START Information given

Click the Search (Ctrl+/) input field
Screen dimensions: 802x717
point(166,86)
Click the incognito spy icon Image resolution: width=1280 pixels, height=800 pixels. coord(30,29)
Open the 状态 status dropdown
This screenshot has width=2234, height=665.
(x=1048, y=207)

END Information given
START Information given

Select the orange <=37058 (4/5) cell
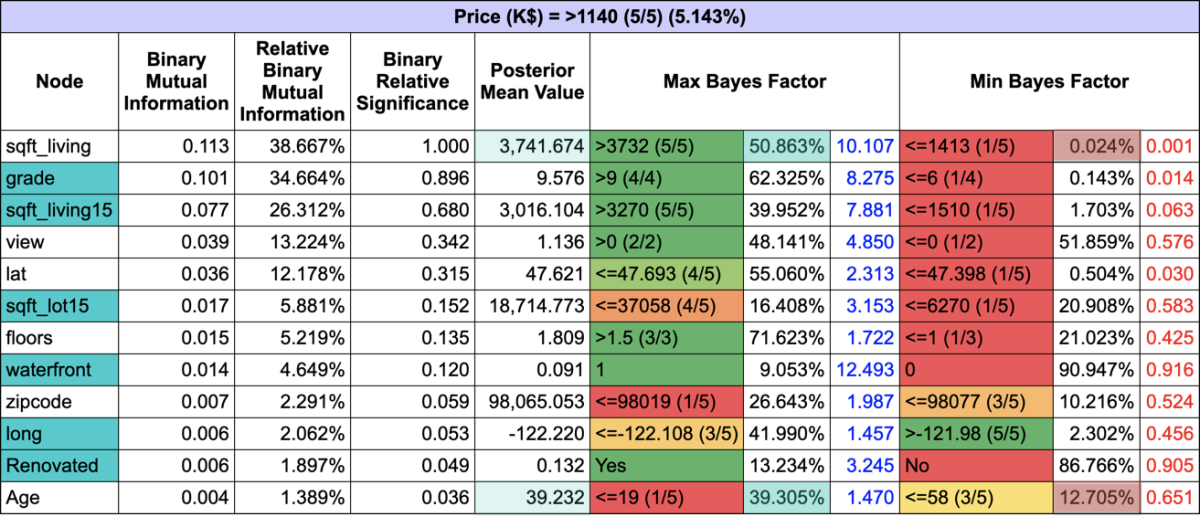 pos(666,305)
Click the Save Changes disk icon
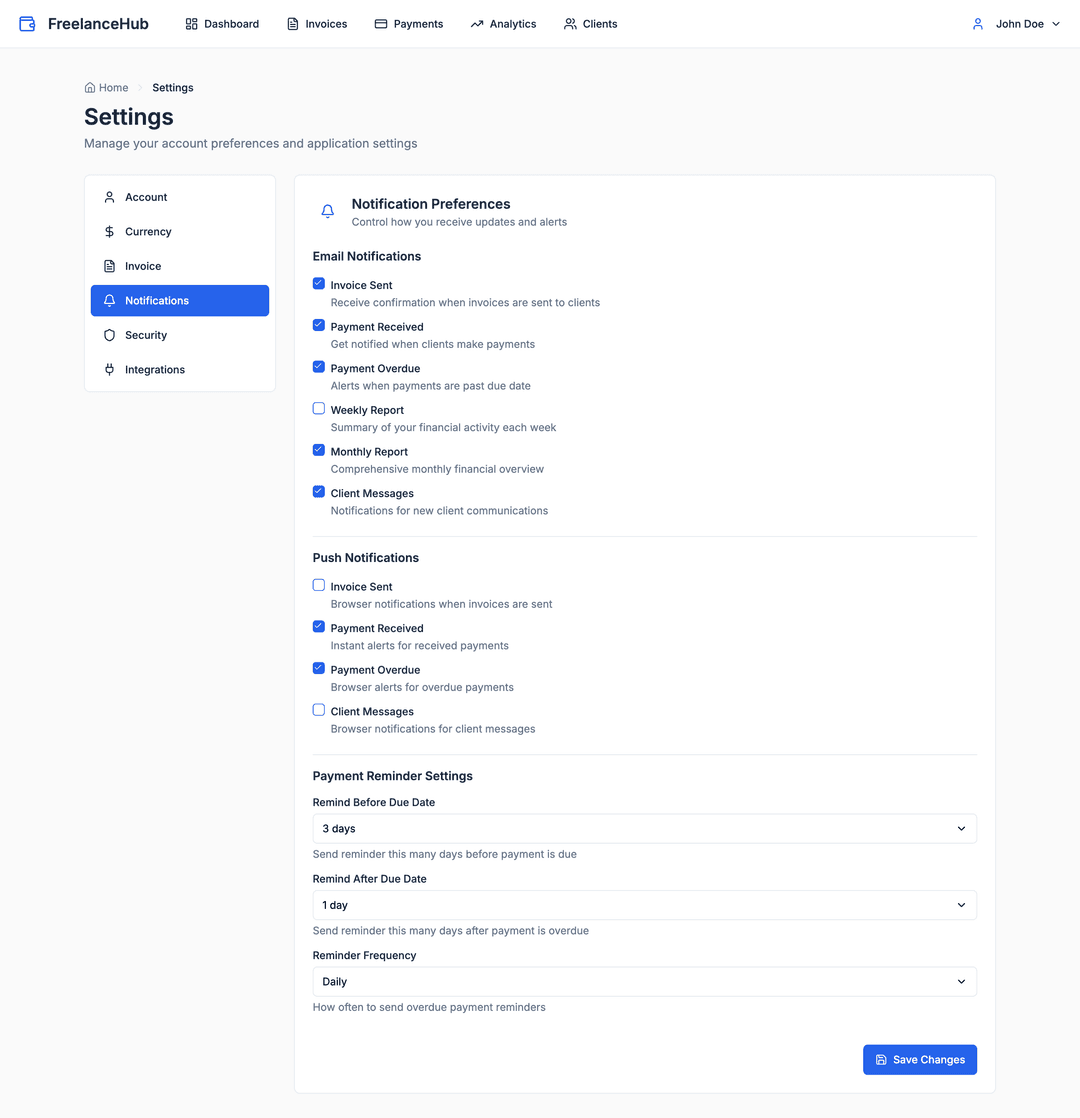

END Information given

Look above for the line with "Select the orange <=37058 (4/5) cell" and the line with "Click the Save Changes disk icon". Output those two and everything between them exactly, pictures excluded.

**Solution for this problem**
Select the orange <=37058 (4/5) cell
 pos(666,305)
Click the Save Changes disk icon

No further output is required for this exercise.